Le Grand Quartier Général de l'armée française ordonne, au printemps, une campagne d'attaques sur le front de l'Artois. Le général Joseph Joffre déclare alors à Raymond Poincarré, président de la République, qu'il "compte obtenir une décision en France avant le mois de mai". Puis, en automne, il ordonne "l'offensive de la victoire" et 400.000 soldats, soutenus par 2000 canons, attaquent plus 35 kilomètres de front allemand en 2 endroits...

1915-cimetiere de soldats francais

Les français, au prix de pertes monstrueuses, ne gagne que quelques kilomètres. A l'arrière, la population n'est pratiquement pas informée de ce qui se passe, les journaux subissant le contrôle minutieux de la censure. En temps de guerre, il leur est interdit d'émettre la moindre critique sur le gouvernement ou le commandement militaire.

Par contre, les nouvelles relatant les victoires des troupes de l'Entente franco-anglaise doivent être glorifiées.
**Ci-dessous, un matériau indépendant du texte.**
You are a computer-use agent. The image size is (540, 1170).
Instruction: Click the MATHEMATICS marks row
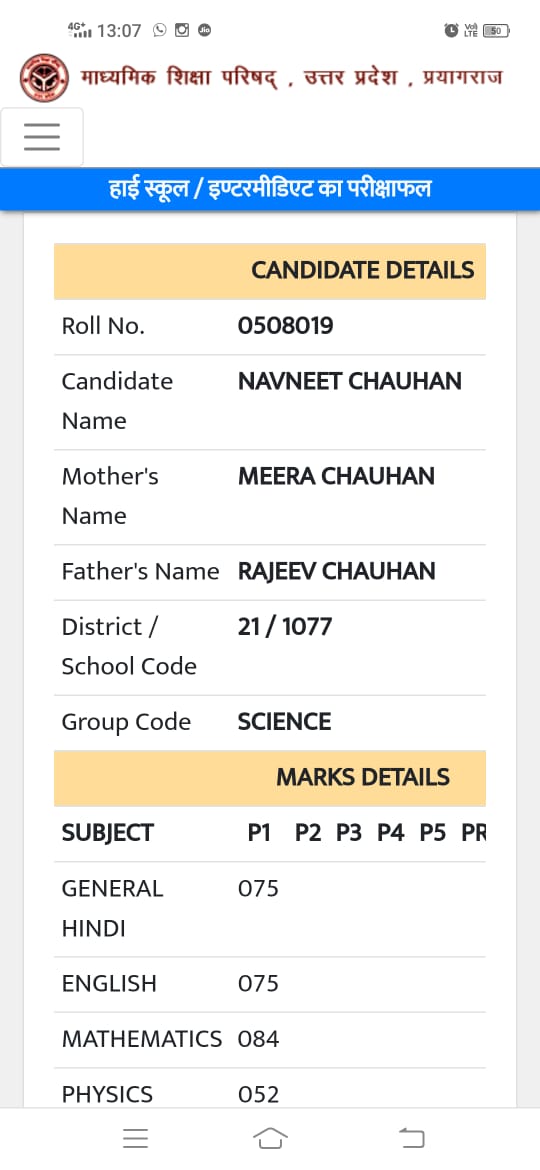270,1039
Des informations sur la grande lâcheté des "boches", sur leur manque de combativité et sur l'exécrable qualité de leur armement sont également abondamment servies aux français de l'arrière.

Ceci à pour but de les aider à comprendre pourquoi le front ennemi a été si facilement enfoncé et pourquoi la guerre est en passe d'être gagnée par la France et ses alliés ! Quant aux poilus, ceux qui reviennent auprès des leurs pour de très rares permissions préfèrent taire la réalité de l'enfer qu'ils subissent pour de ne pas les horrifier.